The second very useful thing I learned was how to write whatever had to be written and not take a long time to do it. This is a lesson that journalists learn quickly, but I acquired it working for Peggy Charren, who ran a national nonprofit organization called Action for Children’s Television (ACT). As ACT’s founder, Peggy was much in demand for speeches and articles, and I was her speechwriter and ghostwriter—in fact, I wrote whatever she needed whenever she needed it. Luckily, she was good at explaining what she wanted me to convey. When I got it wrong, she was quick to tell me so, and when I got it right, she was appreciative.

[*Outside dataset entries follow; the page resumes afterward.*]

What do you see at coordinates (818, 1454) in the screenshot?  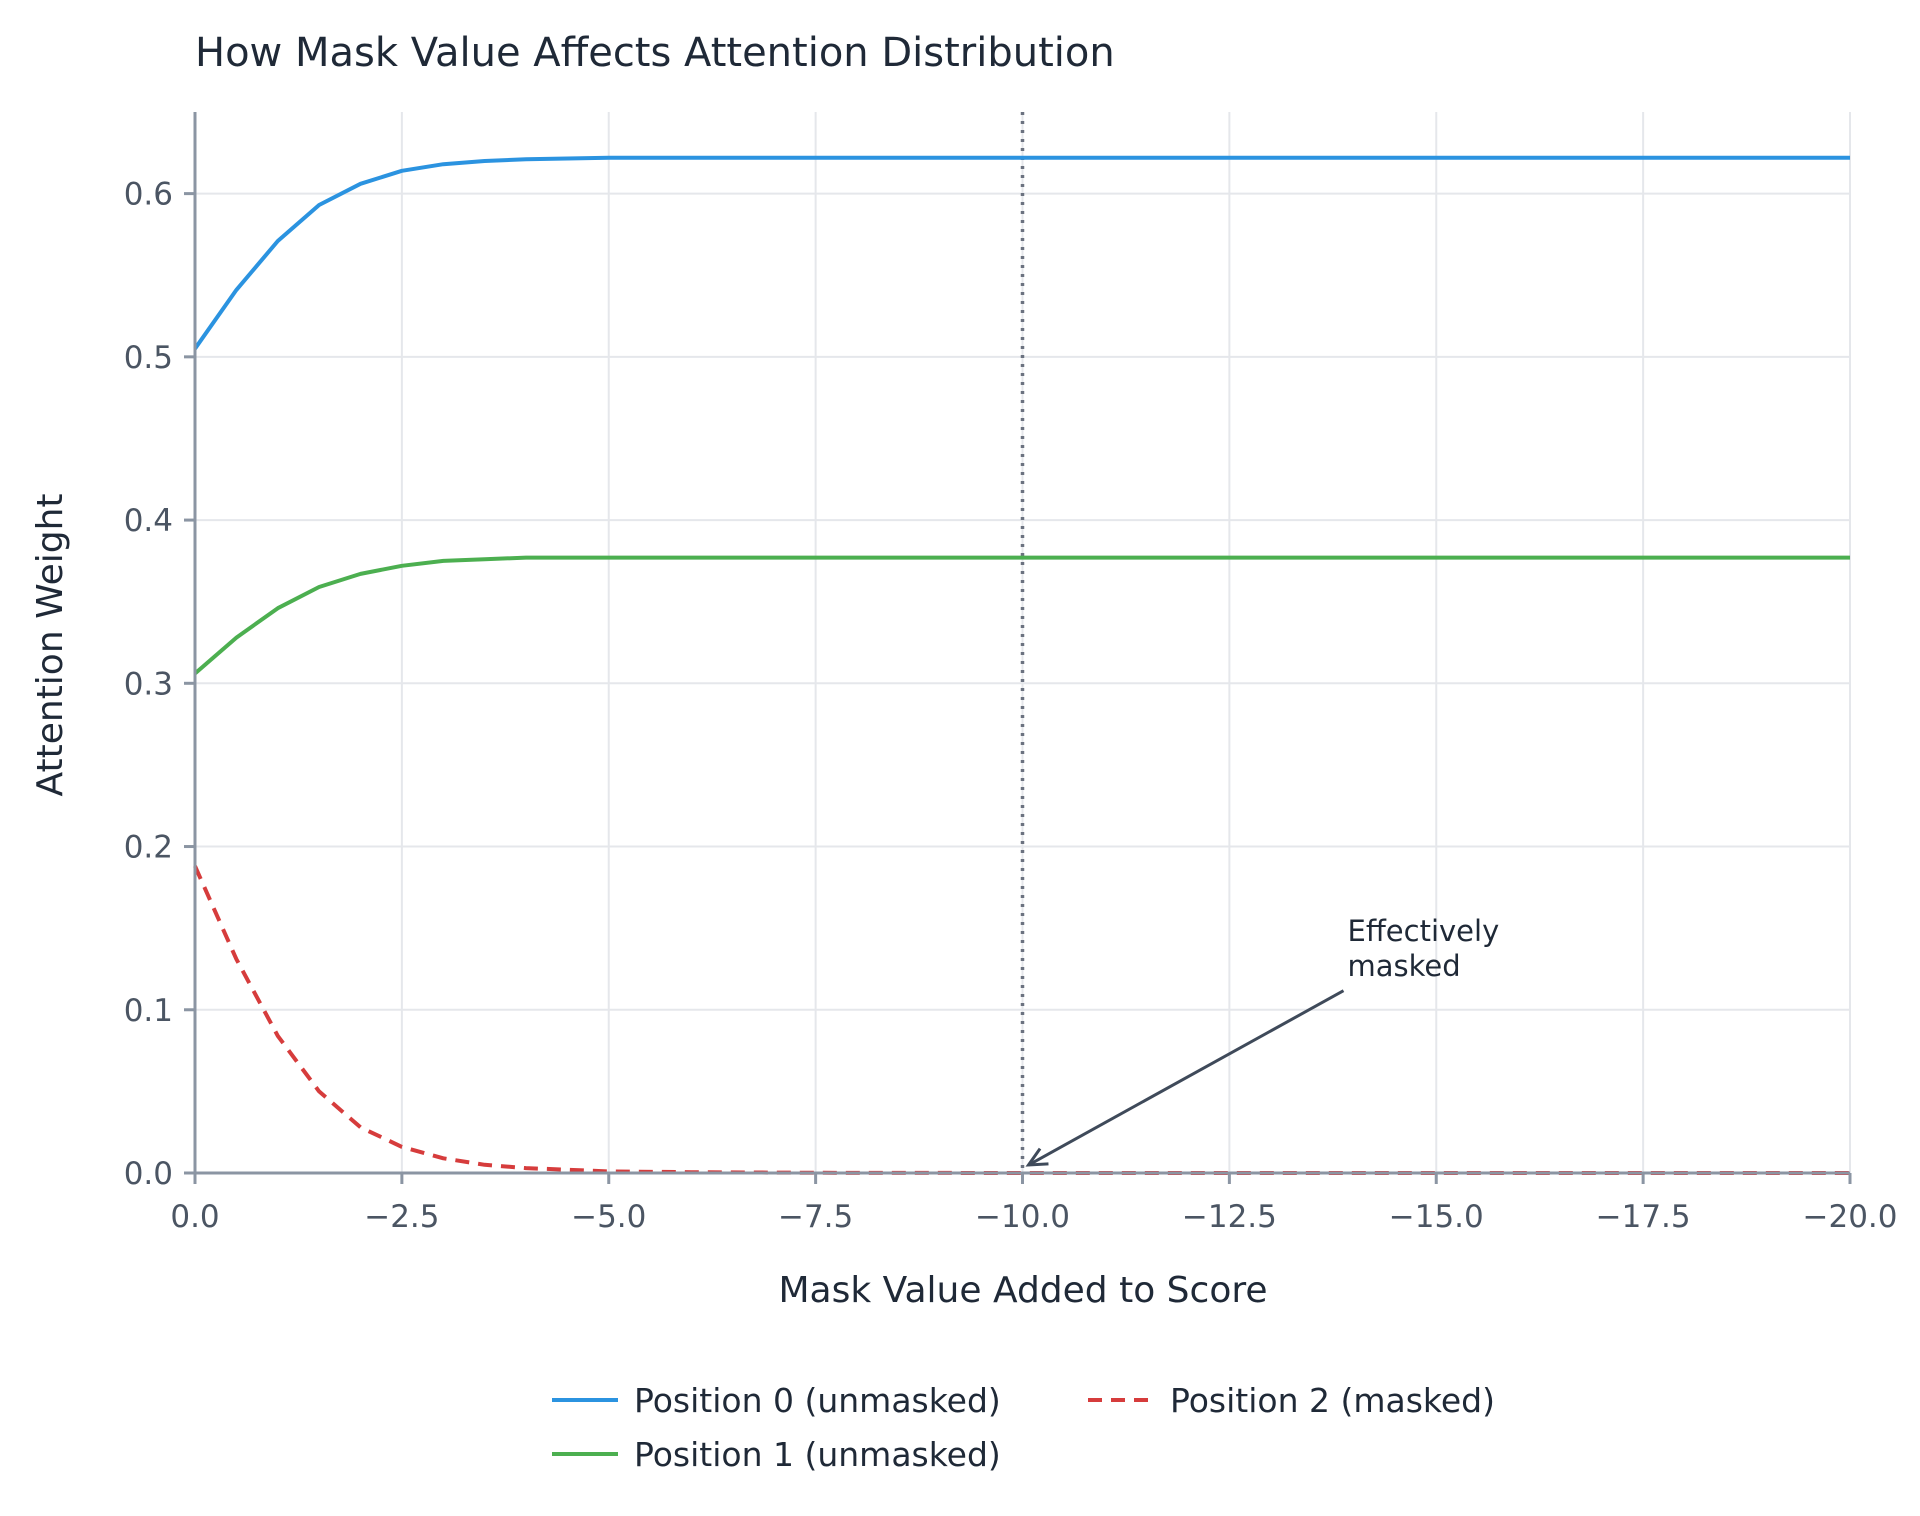 I see `legend-label-1: Position 1 (unmasked)` at bounding box center [818, 1454].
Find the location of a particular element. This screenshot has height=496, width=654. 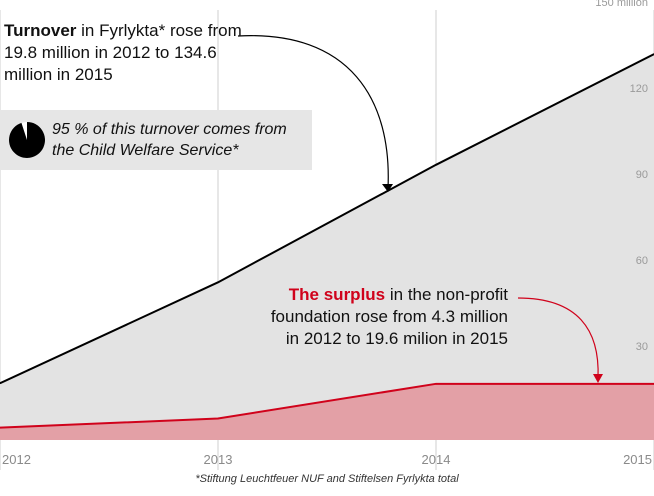

surplus-arrow is located at coordinates (558, 338).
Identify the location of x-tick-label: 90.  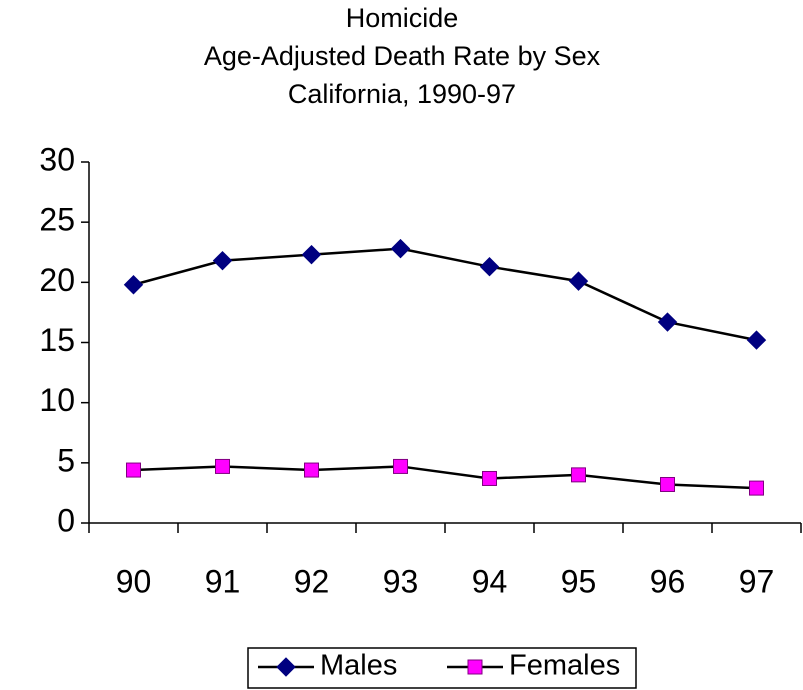
(134, 581).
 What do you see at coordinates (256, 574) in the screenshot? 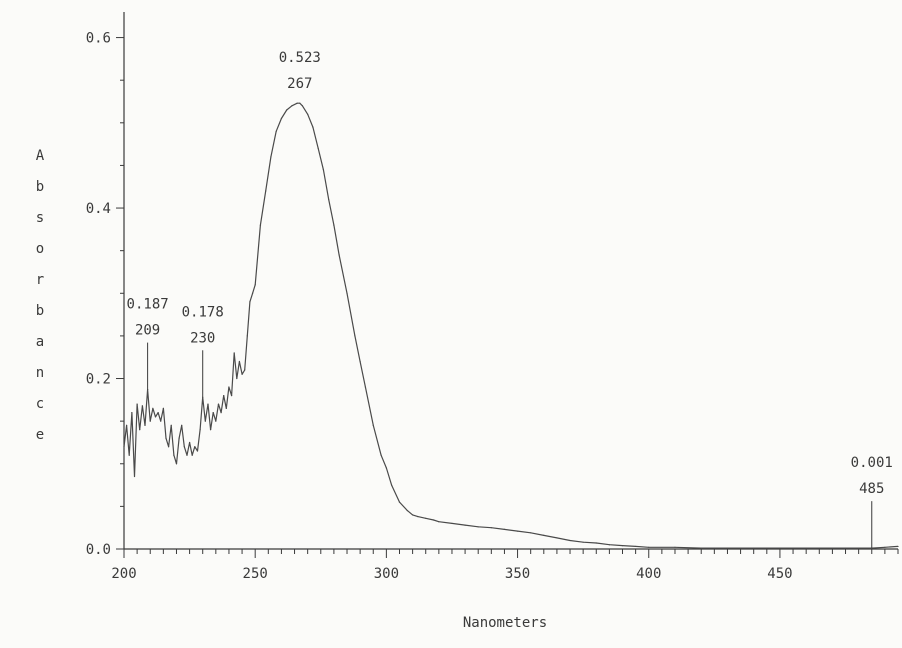
I see `x-tick-label: 250` at bounding box center [256, 574].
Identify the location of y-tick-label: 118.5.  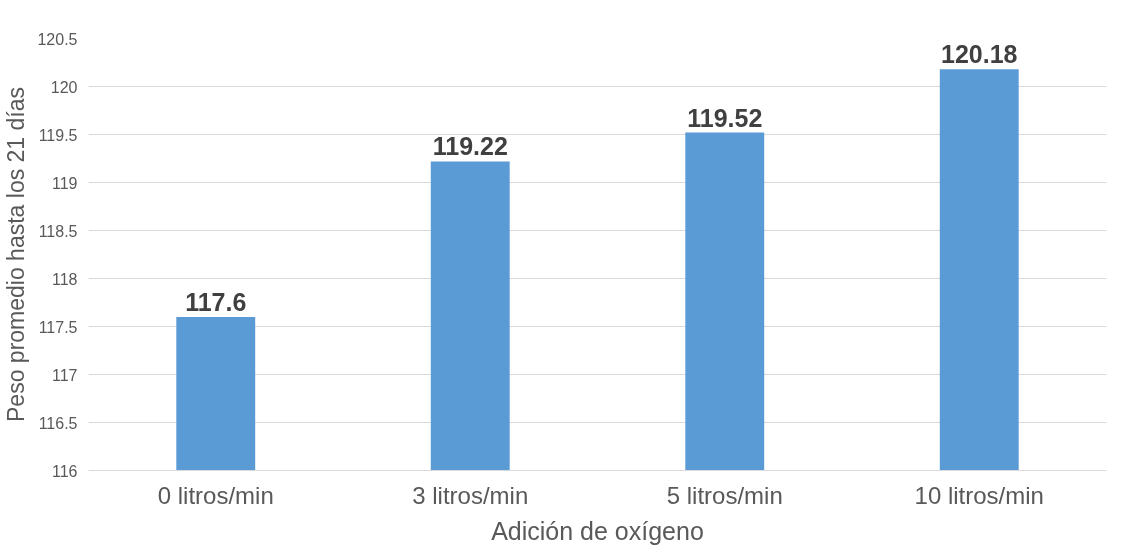
(58, 231).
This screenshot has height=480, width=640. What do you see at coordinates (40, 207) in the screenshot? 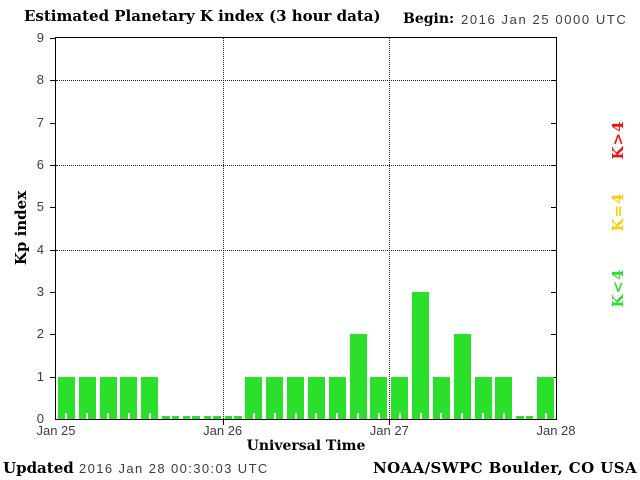
I see `y-tick-label: 5` at bounding box center [40, 207].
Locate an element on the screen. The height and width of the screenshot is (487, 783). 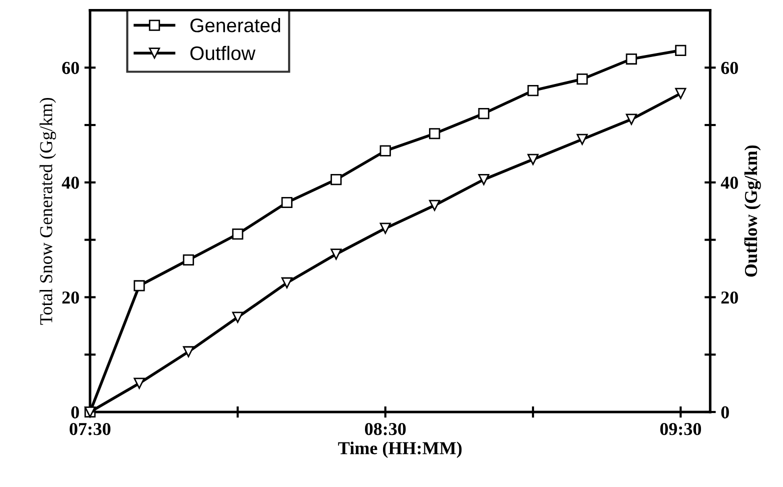
y-tick-label: 20 is located at coordinates (70, 298).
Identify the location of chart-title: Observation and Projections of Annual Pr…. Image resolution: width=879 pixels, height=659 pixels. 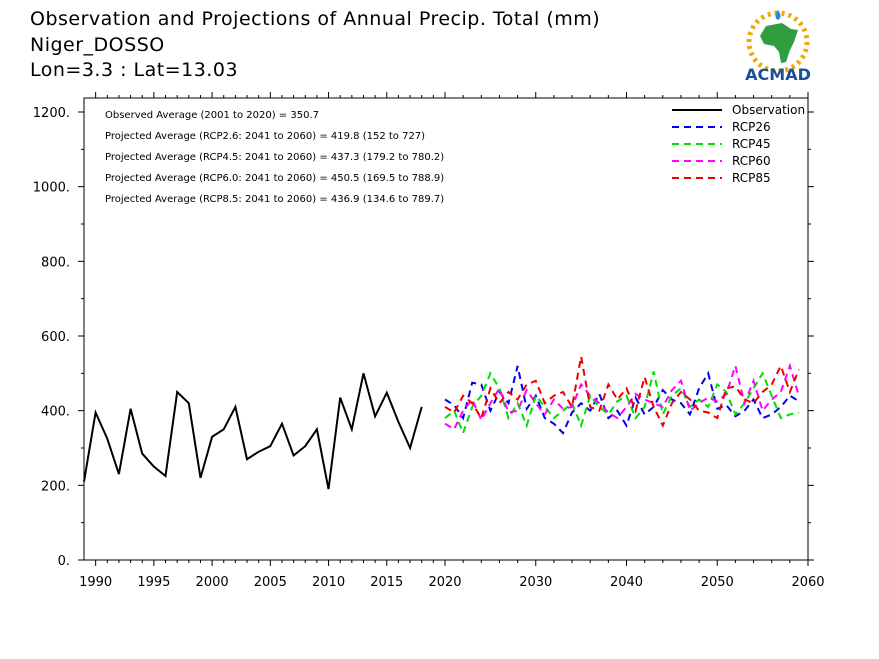
(316, 19).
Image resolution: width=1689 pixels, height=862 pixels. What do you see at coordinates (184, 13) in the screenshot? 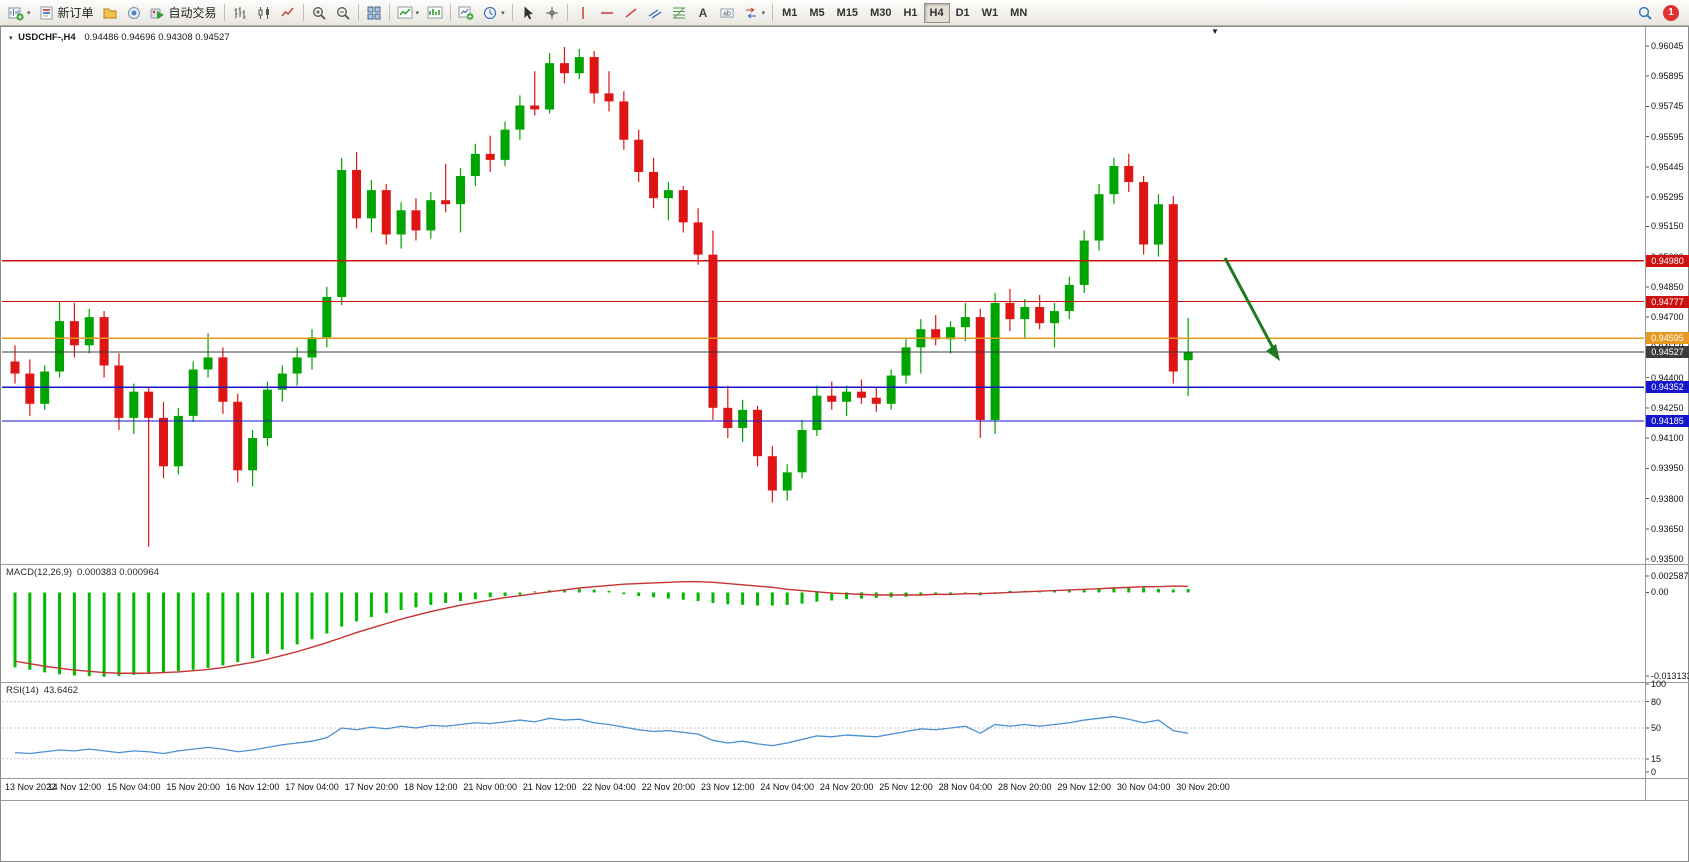
I see `autotrade-button: 自动交易` at bounding box center [184, 13].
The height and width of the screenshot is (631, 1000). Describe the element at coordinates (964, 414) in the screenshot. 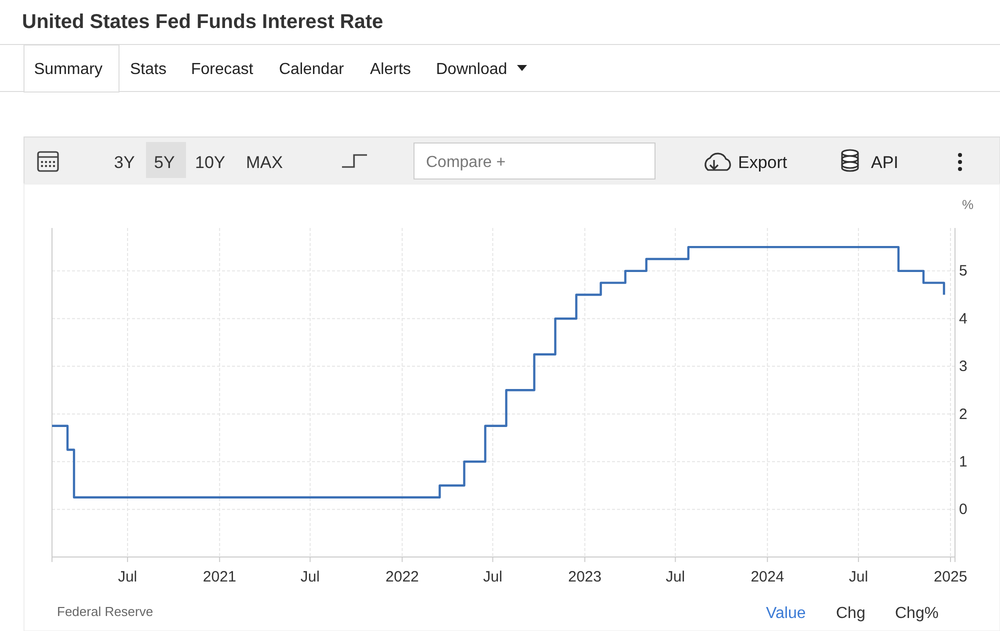

I see `y-tick-label: 2` at that location.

It was a good job, if sometimes stressful, and I’ve been grateful to Peggy ever since for the experience she gave me.

My third lesson was determination. My mystery manuscripts went out over and over and were rejected again and again. My reward for perseverance came in November 2020 when I got an email from Dan Mayer of Seventh Street Books saying how much he liked Pesticide, the unsolicited manuscript I’d sent him. Dan gave me confidence in myself and my work and helped me prepare my manuscript for publication. He remains my first and foremost supporter in the writing community, and I think he has played that role for many of my fellow mystery authors. I’m sure I’m not the only writer who salutes Dan as an invaluable mentor.

I could list more fellow mystery writers who’ve given me much-needed and deeply appreciated support, and you know you are at the top of that list, Jim! But the fourth lesson on the way to being a published mystery writer that I’d like to emphasize was learning how to accept criticism on a manuscript and revise it. For that lesson, I have to thank Kathryn Jane Robinson Price, co-author of On Editing: How to edit your novel the professional way (2018). I imagine it often falls to agents to critique their clients’ manuscripts, but I don’t have an agent. So I looked for someone—not a friend but a professional—to tell me the hard truths I needed to hear about what I’d written, and I found Kathryn. When she tells me my tale needs more suspense, my red herrings are only a sad pale pink, an important character’s voice is indistinct, or a favorite bit of backstory is a boring information dump, I take a little time to mourn or rant to myself and then get to work trying to fix the problems.  Occasionally, I decide not to follow her advice, but most of the time, I can see that what she tells me is true. Even more astonishing is that she manages to criticize a manuscript while making it clear that she respects my writing and me. Lots of people can tear down, but someone who can be critical and supportive at the same time is a godsend.
Four important lessons, four important teachers. I have been very lucky—and I’m deeply grateful.
Kim Hays is a dual Swiss/US citizen who lives in Bern with her Swiss husband. Her first novel, Pesticide, was shortlisted for a Debut Dagger Award by the Crime Writers Association. For more information about Kim and Switzerland, see
Kim’s second book, Sons and Brothers, was just published on April 18 by Seventh Street Books. In this continuation of the Polizei Bern series, a cardiac surgeon in his seventies is attacked and drowned in Bern’s Aare River. The district attorney suspects the victim’s estranged son Markus, but police detectives Linder and Donatelli have other ideas about the crime. In her endorsement of the book, Julia Spencer-Fleming says, “Giuliana Linder and Renzo Donatelli are compassionate, conflicted, and utterly compelling. Sons and Brothers is a must-read.”

1 comment:

James W. Ziskin said...

Welcome to 7 Criminal Minds, Kim! So excited to read SONS AND BROTHERS. I really loved PESTICIDE, as did a lot of discerning readers. Linder and Donatelli are great protagonists!